_EXERCISE_.
From the records that follow, copy every line in which "with" appears.

>>>

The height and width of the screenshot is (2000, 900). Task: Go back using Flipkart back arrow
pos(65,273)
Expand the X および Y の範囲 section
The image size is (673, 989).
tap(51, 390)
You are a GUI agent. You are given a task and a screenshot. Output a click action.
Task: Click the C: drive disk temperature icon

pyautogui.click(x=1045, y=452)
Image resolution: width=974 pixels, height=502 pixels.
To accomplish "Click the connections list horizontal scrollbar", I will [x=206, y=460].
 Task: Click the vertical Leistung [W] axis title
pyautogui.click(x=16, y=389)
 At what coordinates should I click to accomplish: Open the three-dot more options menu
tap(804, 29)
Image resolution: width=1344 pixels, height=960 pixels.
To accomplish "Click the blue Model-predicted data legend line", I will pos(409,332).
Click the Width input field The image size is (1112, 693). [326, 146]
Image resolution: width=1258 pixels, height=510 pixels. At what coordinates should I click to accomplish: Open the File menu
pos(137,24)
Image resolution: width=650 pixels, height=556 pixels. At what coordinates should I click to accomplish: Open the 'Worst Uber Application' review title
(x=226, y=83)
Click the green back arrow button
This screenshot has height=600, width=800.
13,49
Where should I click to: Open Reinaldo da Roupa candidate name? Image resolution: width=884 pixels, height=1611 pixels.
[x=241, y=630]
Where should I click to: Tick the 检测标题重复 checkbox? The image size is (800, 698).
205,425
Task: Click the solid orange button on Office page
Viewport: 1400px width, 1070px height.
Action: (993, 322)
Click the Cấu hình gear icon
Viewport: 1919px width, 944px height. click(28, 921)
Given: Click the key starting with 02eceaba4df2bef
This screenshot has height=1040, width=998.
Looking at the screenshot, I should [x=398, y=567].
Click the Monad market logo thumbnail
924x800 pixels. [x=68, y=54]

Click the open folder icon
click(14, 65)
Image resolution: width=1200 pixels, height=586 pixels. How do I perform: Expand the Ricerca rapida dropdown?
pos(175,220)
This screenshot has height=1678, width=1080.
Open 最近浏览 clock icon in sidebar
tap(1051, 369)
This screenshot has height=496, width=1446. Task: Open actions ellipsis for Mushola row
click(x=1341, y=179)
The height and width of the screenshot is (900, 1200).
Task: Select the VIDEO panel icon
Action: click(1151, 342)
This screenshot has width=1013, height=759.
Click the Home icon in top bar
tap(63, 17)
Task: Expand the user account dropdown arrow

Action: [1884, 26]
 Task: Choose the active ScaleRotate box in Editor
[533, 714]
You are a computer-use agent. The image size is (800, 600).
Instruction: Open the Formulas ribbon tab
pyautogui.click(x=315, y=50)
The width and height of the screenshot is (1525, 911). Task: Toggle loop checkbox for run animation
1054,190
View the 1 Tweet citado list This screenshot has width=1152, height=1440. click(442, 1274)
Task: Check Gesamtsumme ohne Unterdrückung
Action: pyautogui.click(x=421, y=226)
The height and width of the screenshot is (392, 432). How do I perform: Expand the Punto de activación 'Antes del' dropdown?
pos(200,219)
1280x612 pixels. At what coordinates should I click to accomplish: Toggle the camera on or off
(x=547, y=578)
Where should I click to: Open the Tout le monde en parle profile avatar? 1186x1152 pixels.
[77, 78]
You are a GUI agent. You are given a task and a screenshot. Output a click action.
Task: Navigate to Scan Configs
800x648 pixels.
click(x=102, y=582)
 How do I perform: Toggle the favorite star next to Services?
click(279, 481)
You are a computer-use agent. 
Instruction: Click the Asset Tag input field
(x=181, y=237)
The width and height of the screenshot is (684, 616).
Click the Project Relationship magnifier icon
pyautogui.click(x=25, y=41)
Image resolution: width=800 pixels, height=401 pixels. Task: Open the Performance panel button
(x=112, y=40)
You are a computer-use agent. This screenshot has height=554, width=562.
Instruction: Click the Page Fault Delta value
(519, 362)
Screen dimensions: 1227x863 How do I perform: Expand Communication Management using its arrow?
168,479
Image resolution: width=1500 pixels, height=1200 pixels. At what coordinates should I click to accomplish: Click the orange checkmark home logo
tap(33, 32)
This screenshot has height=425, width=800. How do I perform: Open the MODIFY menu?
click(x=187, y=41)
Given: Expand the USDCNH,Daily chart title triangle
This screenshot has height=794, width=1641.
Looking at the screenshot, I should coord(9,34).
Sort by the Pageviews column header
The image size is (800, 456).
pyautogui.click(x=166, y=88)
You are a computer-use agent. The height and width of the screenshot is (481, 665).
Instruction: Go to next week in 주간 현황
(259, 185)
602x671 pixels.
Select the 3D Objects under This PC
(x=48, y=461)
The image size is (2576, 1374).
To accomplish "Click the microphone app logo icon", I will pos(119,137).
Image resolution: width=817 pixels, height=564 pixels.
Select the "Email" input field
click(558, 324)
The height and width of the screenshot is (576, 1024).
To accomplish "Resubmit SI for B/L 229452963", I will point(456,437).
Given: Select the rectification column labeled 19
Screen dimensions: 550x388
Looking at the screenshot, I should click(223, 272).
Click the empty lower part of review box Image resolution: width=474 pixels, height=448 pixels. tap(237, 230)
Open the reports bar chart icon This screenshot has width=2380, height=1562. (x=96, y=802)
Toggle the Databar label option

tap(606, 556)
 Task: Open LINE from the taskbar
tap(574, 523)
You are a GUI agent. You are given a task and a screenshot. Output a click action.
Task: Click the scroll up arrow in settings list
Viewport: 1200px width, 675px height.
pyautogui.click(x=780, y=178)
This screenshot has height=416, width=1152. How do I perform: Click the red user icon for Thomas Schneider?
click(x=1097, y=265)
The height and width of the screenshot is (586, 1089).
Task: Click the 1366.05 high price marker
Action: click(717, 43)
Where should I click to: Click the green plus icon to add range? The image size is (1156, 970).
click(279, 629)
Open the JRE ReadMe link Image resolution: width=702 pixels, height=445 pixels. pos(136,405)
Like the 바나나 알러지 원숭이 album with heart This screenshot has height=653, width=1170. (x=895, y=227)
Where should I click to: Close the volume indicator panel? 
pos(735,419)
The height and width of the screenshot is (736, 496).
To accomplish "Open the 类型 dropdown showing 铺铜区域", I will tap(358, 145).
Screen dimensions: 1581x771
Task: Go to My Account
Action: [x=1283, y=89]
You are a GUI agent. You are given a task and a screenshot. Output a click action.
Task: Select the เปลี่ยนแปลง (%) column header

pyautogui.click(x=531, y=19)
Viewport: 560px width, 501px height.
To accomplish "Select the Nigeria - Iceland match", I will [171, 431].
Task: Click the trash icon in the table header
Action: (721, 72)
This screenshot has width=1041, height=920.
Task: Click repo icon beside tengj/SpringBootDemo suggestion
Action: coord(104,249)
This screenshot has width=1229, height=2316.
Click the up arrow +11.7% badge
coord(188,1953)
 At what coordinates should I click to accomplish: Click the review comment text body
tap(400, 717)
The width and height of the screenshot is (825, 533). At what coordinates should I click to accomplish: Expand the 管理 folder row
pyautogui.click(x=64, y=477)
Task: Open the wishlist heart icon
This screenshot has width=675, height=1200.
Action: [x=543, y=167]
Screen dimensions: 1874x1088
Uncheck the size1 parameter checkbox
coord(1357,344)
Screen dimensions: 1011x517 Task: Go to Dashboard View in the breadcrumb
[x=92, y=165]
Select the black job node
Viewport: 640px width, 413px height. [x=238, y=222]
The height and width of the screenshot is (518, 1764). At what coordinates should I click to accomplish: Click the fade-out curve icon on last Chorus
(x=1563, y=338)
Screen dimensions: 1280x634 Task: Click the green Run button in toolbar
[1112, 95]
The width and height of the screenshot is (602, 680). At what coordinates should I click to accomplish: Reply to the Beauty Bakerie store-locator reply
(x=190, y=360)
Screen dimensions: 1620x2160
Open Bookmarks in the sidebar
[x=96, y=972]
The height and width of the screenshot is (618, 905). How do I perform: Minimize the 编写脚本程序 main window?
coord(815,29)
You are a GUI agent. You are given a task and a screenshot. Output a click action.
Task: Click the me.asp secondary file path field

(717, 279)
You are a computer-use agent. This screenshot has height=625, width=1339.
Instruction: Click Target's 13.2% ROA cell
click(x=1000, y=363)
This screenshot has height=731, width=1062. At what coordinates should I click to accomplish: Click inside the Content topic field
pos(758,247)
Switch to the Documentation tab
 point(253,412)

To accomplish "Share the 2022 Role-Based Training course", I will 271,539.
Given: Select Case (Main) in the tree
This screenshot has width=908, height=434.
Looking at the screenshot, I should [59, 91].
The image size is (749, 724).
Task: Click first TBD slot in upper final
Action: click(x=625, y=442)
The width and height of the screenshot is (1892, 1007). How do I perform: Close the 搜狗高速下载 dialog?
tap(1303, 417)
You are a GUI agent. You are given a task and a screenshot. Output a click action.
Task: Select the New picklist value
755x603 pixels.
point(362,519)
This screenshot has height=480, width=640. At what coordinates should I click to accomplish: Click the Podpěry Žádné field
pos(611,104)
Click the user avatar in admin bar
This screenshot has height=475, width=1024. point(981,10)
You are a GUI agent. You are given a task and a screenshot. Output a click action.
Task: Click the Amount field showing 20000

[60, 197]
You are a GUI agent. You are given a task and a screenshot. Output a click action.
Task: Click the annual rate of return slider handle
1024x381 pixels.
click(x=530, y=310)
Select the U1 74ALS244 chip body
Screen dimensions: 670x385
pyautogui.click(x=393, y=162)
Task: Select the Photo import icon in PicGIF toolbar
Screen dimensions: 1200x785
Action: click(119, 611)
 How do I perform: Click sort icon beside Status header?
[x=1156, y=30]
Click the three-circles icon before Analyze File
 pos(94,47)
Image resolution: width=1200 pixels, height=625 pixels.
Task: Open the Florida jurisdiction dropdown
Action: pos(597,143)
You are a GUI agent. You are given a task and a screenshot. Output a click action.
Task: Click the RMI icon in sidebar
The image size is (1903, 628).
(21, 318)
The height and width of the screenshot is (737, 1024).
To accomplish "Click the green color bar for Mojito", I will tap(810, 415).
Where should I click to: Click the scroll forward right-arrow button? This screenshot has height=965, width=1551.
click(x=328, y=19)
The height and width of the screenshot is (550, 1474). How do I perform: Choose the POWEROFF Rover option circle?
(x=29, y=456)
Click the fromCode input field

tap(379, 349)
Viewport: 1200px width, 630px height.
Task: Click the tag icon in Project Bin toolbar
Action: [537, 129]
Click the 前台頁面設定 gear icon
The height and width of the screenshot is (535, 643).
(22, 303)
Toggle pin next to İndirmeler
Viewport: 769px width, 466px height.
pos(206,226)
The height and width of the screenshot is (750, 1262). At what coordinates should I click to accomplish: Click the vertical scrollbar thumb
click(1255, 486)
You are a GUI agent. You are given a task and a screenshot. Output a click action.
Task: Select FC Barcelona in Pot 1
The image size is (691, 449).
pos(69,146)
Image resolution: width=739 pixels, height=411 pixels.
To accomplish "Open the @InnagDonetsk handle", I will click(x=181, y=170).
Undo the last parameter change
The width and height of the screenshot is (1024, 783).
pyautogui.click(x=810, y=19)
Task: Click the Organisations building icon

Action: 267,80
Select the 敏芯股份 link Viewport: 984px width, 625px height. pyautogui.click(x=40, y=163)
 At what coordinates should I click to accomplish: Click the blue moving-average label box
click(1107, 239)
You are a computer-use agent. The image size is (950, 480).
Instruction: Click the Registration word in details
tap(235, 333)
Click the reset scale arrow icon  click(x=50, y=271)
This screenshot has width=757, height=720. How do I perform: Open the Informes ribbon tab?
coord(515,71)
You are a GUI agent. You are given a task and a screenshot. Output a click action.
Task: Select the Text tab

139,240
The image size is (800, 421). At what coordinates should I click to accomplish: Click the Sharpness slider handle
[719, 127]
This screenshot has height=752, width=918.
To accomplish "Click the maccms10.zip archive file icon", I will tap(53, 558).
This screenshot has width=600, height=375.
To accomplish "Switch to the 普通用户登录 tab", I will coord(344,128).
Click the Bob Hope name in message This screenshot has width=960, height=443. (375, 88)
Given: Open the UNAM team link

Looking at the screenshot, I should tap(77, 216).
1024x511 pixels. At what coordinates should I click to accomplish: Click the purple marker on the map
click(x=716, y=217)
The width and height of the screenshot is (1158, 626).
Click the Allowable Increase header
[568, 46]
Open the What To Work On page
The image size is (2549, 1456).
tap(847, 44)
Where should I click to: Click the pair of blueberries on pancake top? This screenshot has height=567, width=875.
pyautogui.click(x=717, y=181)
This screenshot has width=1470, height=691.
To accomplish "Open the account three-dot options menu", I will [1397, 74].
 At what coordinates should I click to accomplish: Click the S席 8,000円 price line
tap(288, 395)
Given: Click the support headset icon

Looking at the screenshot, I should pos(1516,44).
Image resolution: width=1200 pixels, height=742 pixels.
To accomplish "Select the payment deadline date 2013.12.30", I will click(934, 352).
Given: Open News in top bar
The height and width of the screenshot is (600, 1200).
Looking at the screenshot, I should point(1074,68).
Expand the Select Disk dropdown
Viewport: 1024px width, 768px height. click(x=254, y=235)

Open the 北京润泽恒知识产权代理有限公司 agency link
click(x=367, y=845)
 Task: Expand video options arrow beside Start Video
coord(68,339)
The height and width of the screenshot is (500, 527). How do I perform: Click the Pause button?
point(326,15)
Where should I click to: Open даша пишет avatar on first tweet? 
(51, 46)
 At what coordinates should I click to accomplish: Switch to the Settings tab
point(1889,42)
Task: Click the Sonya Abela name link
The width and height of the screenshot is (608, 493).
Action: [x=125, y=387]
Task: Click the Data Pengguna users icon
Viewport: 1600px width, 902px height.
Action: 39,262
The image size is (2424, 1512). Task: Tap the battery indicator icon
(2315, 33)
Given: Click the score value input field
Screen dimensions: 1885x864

<<<

_SOLUTION_.
Given: Click the key starting with 02eceaba4df2bef
Like the 바나나 알러지 원숭이 album with heart This screenshot has height=653, width=1170. (x=895, y=227)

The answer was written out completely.